On imagine donc plus aisément un schéma proche de celui trouvé par Disney USA avec le 2e câbloopérateur américain, Charter Communication, en septembre 2023, prévoyant l’accès gracieux au forfait avec publicité pour tous les abonnés 3P de l’opérateur. Dans une telle hypothèse, Orange (qui a intégré Disney+ à son programme de réduction de 5 € par mois par mois pour les abonnés qui y souscrivent par son intermédiaire) ou Free (chez lequel Disney+ est déjà inclus pour les clients à la Freebox Ultra) apparaissent comme les candidats les plus naturels.
Reste à savoir, au-delà, si Disney+ pourra demain proposer les films du studio six mois après leur sortie – en lieu et place de Canal+ qui bénéficiait de cette « fenêtre » dans le cadre de l’accord en phase de terminaison, ou si Disney+ continuera à attendre jusqu’à 17 mois.
Dans ce deuxième cas, synonyme d’une – presque – année de « jachère » pour les longs métrages produits par Disney, la France se trouverait lourdement décalée par rapport aux dates d’accès aux films prévalant dans le monde, et il est à espérer que le public ne trouverait pas dans cette frustration une motivation à se tourner vers le piratage.
Mais le chemin vers les six mois n’est pas un parcours de santé !
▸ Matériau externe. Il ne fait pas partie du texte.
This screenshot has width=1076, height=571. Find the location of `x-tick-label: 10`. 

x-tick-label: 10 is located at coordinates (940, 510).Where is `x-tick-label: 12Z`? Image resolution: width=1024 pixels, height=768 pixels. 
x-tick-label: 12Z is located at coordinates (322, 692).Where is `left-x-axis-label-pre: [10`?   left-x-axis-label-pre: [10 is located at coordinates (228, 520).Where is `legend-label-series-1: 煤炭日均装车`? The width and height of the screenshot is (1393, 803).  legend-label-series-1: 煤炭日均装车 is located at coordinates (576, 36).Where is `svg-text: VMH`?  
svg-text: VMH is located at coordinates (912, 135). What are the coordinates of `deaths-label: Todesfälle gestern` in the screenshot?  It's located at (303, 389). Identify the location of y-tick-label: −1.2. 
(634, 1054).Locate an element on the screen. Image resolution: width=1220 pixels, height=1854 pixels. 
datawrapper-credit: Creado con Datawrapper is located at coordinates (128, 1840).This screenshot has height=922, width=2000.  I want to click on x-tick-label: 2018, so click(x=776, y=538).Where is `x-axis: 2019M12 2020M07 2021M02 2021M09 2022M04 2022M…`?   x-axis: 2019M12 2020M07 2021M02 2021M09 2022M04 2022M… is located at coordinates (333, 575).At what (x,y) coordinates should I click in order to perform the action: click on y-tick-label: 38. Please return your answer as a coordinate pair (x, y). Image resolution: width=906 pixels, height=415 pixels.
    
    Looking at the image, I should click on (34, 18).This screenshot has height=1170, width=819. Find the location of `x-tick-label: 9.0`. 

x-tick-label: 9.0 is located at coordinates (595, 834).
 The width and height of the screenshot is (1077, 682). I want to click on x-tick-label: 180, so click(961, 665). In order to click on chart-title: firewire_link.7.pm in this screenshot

Comme le rappelle le schéma proposé par NPA Conseil, le décret SMAD a anticipé cette possibilité, … à charge pour la plateforme (si elle expose des films moins de 12 mois après leur sortie en salle) de contribuer à la création (cinéma et audiovisuel cumulés) à hauteur de 25 %, au lieu de 20 %, et sous réserve de négocier avec l’Arcom la modification de sa convention en inversant les proportions de ses contributions, à l’audiovisuel – 80 % aujourd’hui – et au cinéma – 20 %.
La chronologie des médias mise en place le 24 janvier 2022 n’exclut pas non plus cet avancement… mais l’éditeur, pour pouvoir y prétendre, doit avoir passé avec les organisations professionnelles du cinéma un accord « premium », mieux disant par rapport à un deal « standard » qui permet d’être positionné à 15 mois (au lieu des 17 mois des plateformes qui n’ont rien signé, comme c’est le cas de Disney aujourd’hui).
Trois ans plus tard, ou presque, aucun service de SVoD ne s’est encore positionné sur cette fenêtre premium, de sorte qu’on ne sait pas les engagements qui y correspondent dans l’esprit du BLIC, du BLOC et de l’ARP, au-delà des termes qui sont explicitement prévus (minimum garanti, par abonné ou en valeur absolue, clause de diversité, engagement d’éditorialisation et engagement de préfinancement, notamment).
Les organisations professionnelles ont donc deux cartes fortes dans leur main. Parce qu’un accord résulte d’une conjonction de volontés, d’abord, mais aussi parce que l’accord sur la chronologie de 2022 ne peut juridiquement pas être reconduit. Elles joueront, par définition, un rôle essentiel, dans la négociation des termes qui lui succéderont.
Mais c’est Canal+ qui pourrait finalement se révéler maître du jeu : à la fin du mois de décembre, et quelques jours avant celui portant sur la chronologie, c’est l’accord du groupe avec le cinéma français qui viendra à expiration. Après avoir investi 190 M€ par an pendant trois ans, Canal+ peut aujourd’hui choisir de maintenir sa contribution à un niveau proche ou inchangé, sous réserve que le BLIC, le BLOC et l’ARP ne se montrent pas trop accommodants avec les plateformes, ou d’abaisser significativement le montant qu’il apporte – certains articles de presse évoquaient 120 ou 130 M€ – et laisser Disney+ s’approcher des 6 mois en échange du minimum garanti de 55 M€ par an – en moyenne – sur lequel le groupe américain s’est dit prêt à s’engager.